- **INPUT RECORDS**:
##############################

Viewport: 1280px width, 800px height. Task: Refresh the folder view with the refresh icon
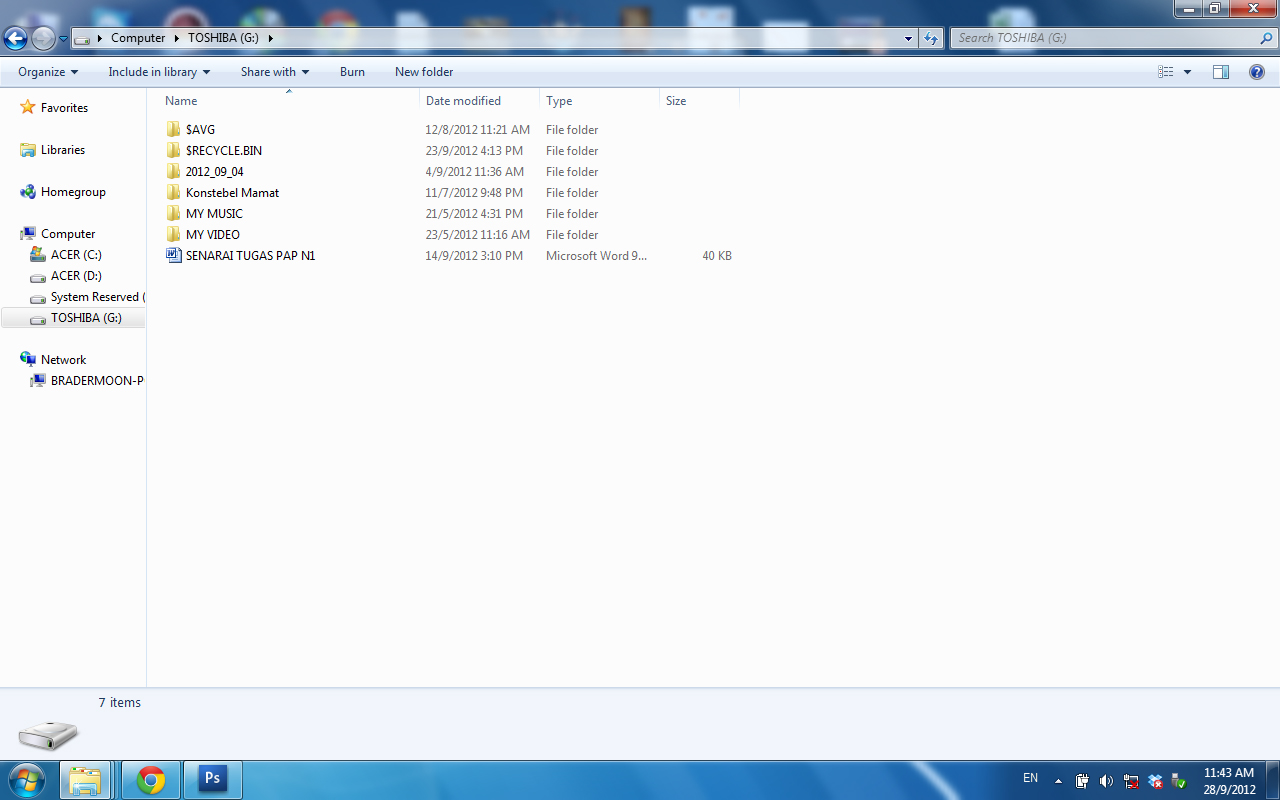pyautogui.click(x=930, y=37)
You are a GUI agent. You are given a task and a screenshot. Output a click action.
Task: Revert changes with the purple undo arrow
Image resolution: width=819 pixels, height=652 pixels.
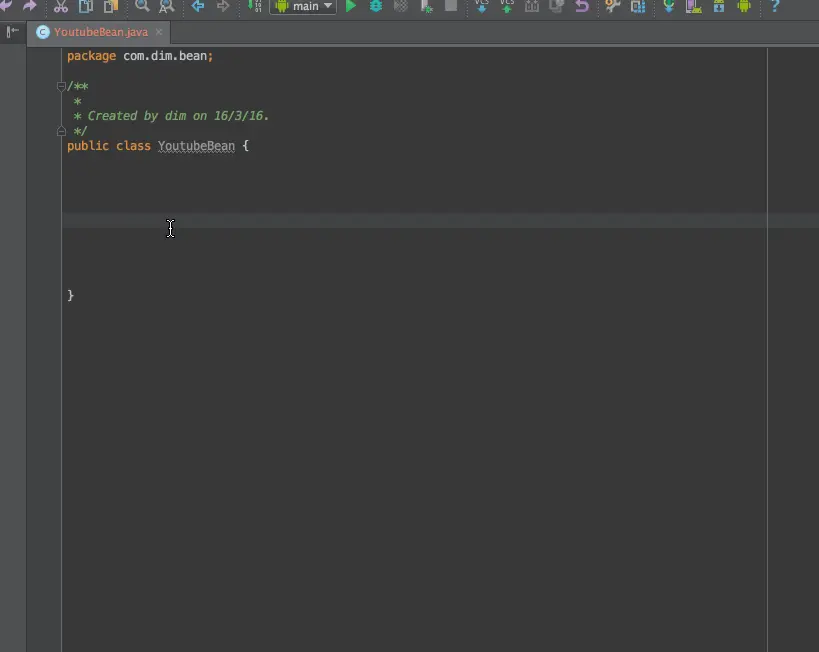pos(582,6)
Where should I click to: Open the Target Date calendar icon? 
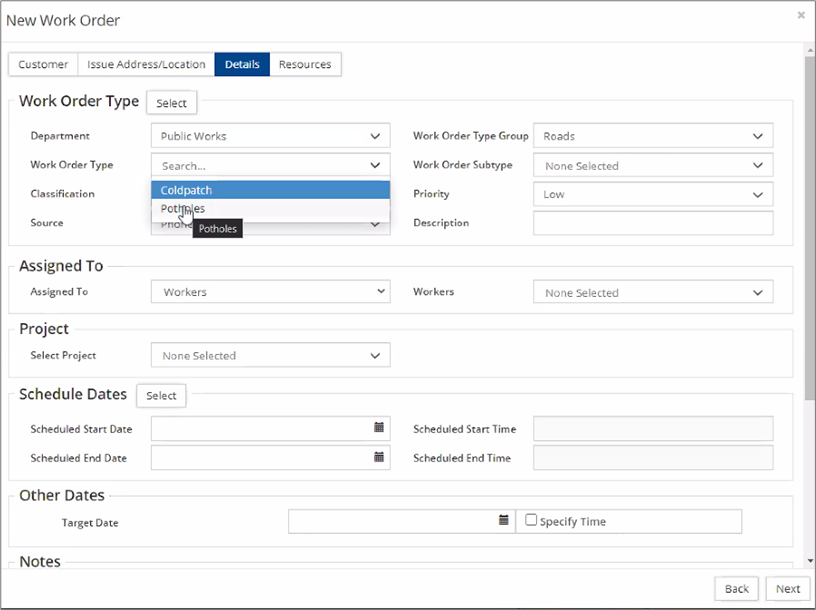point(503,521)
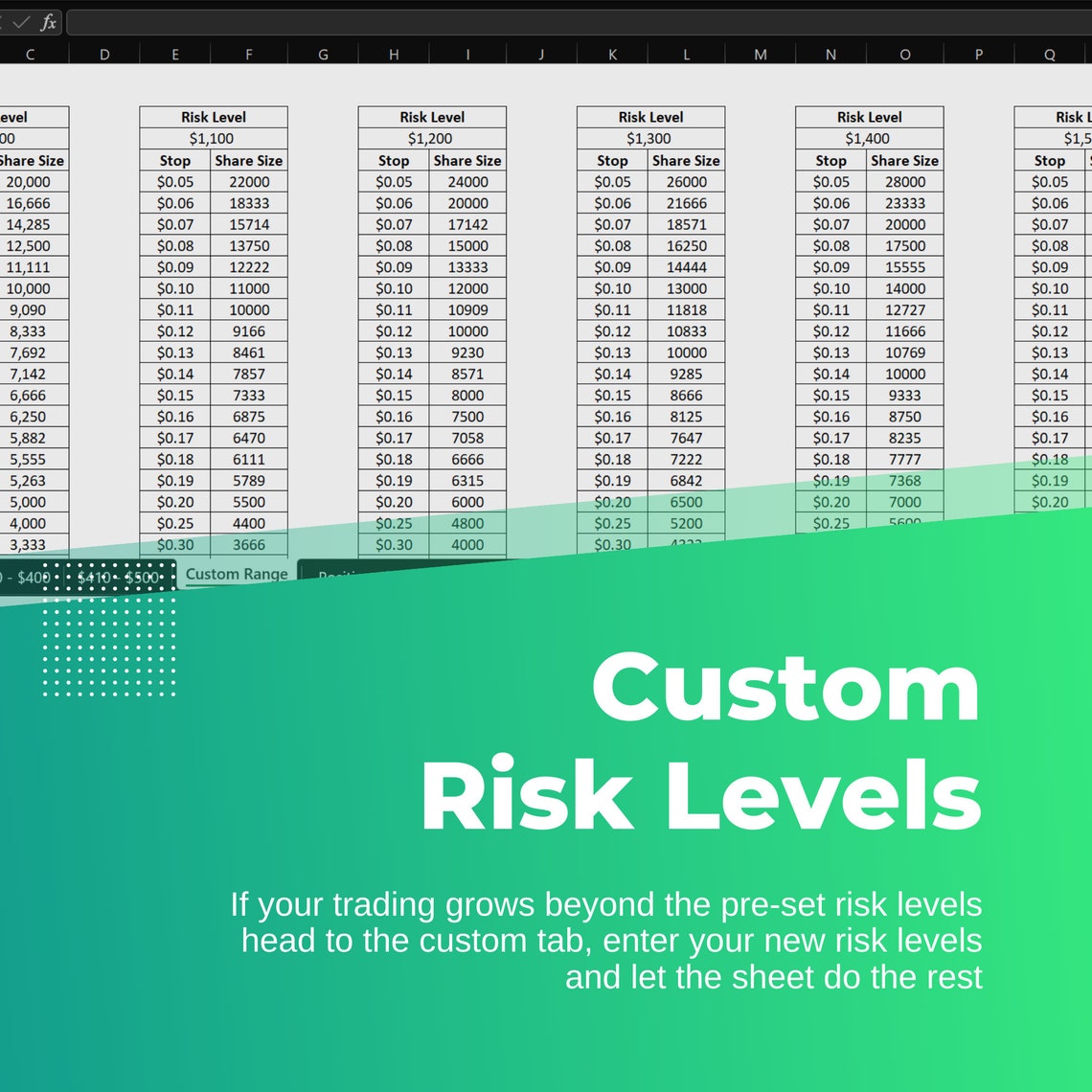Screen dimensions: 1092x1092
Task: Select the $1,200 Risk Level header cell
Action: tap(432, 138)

##############################

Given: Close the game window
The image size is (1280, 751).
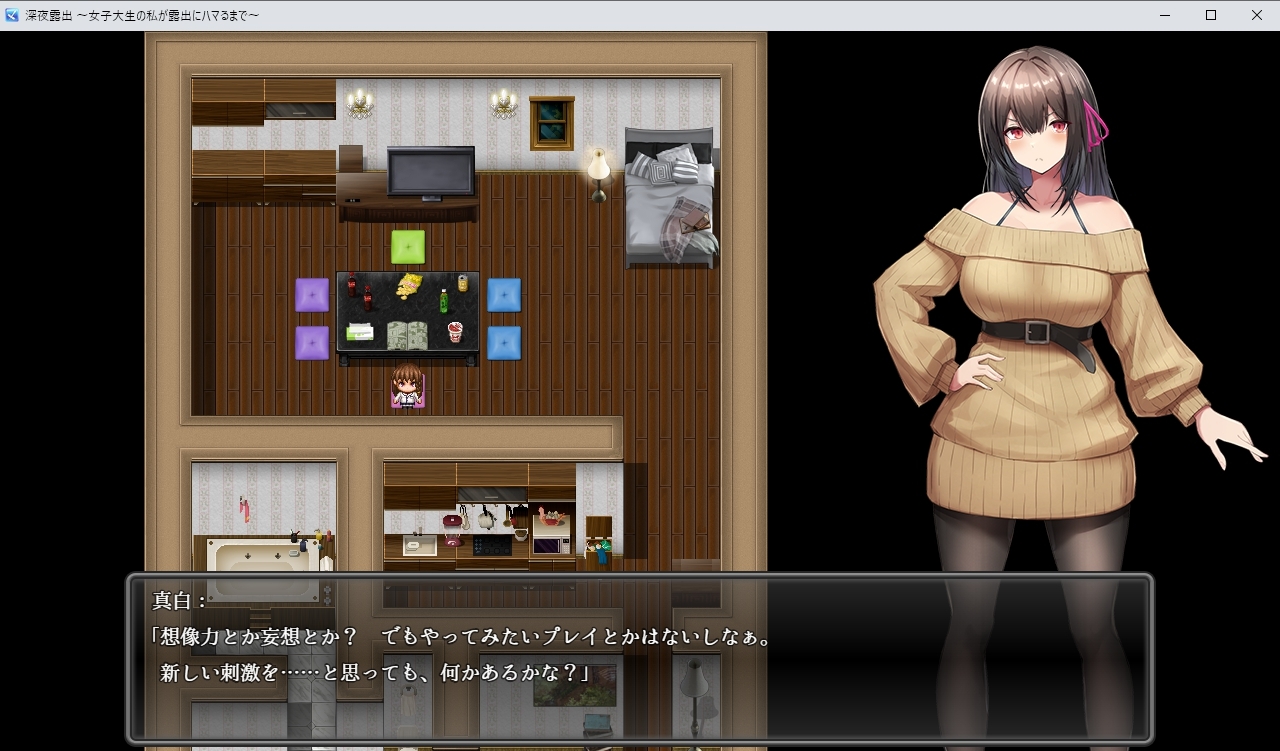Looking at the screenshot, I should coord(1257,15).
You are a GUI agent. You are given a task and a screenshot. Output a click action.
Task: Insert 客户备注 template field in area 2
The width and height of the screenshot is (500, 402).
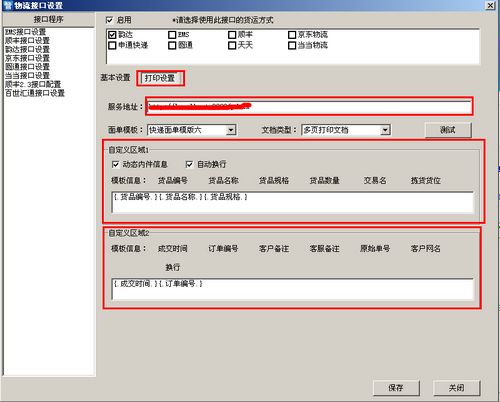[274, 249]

##############################

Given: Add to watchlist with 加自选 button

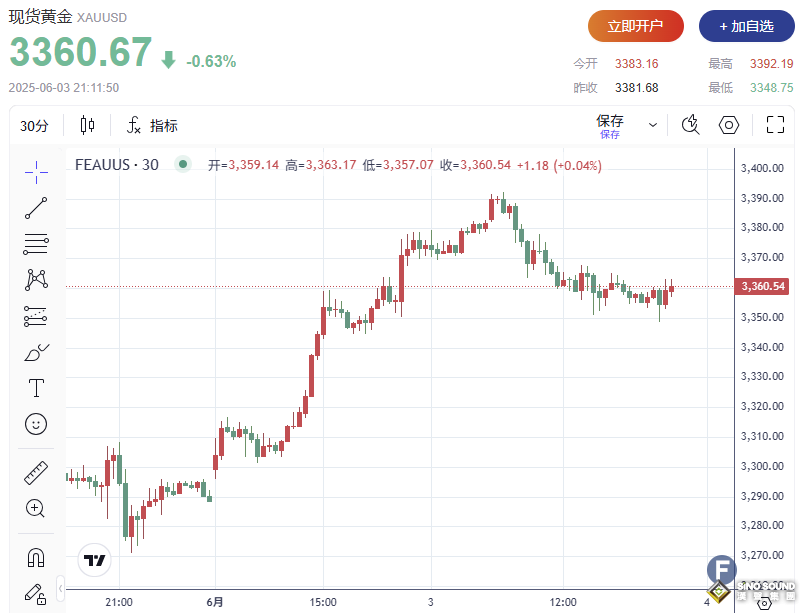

##############################

- **WHAT YOU NEED TO DO**:
Make an exact copy of the lines above, beginning with the line with "Viewport: 1280px width, 800px" and ending with the line with "Task: Revert changes", and keep the pictures out of it.

- **YOUR SOLUTION**:
Viewport: 1280px width, 800px height. Task: Refresh the folder view with the refresh icon
pyautogui.click(x=930, y=37)
You are a GUI agent. You are given a task and a screenshot. Output a click action.
Task: Revert changes with the purple undo arrow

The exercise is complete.